If you struggle with sleep issues, it’s also important to know that you are not alone as a huge majority of Americans struggle to get a good night sleep each and every night. However, it is also important to know that there are things that you can do to improve your sleep habits to support better health.

Having an evening routine can greatly improve the quality of your sleep. Evening routines are often viewed as something that helps children get to sleep each night, but the truth is that adults thrive on routine just as much.

Let’s take a look at how an evening routine can help reduce cortisol levels and help you get to bed earlier and stay asleep longer.

 
 
 
 
 
 

 
 

An Evening Routine for Better Sleep

 

Having a routine, in general, can be beneficial for a number of things in life, and sleep in one of them. If you are able to dedicate a certain amount of time each night to winding down your day, you can help reduce cortisol levels which is key to helping you sleep better. 

Cortisol levels are supposed to be highest early in the day and then taper off into the evening just in time to go to bed. However, in those who deal with chronic stress, or who may have adrenal fatigue, cortisol levels may be out of whack. This can be a huge reason for sleep disruption.

However, incorporating a routine into your evening can help. Here are some ideas for a calming evening routine for better sleep.

#1 Pick a Time and Stick With it: Pick a time each night to shut off all electronics and focus on reducing your stress and winding down your day. It’s best to start your evening routine before 10 PM, as a cortisol spike tends to occur around that time. Focus on meditation, yoga, or reading a book to calm your mind before bed.


#2 Sip on Herbal Tea: Sipping on a mug of herbal calming tea like our Tulsi Holy Basil Tea can help calm you down and set the tone for a good night sleep. Instead of eating a sugary dessert, try enjoying a mug of tea after dinner.


#3 Take a Warm Bath: If you are feeling stressed out, take some time out to take a warm bath before getting ready for bed. This can help calm your mind and body signaling that it’s time to rest.
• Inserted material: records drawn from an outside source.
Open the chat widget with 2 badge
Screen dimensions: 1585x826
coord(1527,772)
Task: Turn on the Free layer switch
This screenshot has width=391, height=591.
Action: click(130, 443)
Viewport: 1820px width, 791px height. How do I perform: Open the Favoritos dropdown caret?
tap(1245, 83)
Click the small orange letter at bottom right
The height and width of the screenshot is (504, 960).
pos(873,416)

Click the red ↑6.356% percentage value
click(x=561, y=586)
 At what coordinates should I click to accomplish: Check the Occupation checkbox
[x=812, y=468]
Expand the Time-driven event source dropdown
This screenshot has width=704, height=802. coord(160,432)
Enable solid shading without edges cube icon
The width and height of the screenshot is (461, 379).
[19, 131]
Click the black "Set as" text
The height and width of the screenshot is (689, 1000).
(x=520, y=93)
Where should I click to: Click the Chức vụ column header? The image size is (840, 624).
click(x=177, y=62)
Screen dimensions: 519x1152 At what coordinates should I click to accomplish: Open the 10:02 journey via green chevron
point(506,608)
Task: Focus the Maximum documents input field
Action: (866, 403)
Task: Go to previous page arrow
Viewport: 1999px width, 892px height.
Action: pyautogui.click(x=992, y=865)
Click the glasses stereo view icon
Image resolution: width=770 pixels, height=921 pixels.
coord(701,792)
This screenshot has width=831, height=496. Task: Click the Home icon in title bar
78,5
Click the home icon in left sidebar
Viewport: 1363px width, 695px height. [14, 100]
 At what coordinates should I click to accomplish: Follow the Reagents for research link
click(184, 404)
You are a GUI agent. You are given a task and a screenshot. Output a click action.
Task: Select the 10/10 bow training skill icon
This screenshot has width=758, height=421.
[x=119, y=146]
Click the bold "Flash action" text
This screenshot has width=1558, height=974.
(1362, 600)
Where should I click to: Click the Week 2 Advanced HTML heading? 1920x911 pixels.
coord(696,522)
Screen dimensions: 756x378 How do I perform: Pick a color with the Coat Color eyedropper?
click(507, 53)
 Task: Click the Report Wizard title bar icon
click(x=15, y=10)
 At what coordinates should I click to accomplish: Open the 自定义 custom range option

#4 Supplement with Adaptogens: While this doesn’t have to be a part of your evening routine, supplementing with an adaptogenic herb blend like Yinergy or Vigor can help support healthy cortisol levels and reduce stress, both of which are essential for better sleep. You may find that you sleep ten times better when using our adaptogenic blends simply because they help your body better cope with stress and can help support better hormone balance. Any type of hormone imbalance can definitely lead to poor sleep, so finding ways to balance your hormones is key to a better night's sleep.


Make sleep just as much as a priority as a healthy diet and a consistent exercise routine. Proper sleep is key to hormone balance, energy levels, lower inflammation, and a better mood. So, focus on ways to better improve your sleep habits each night.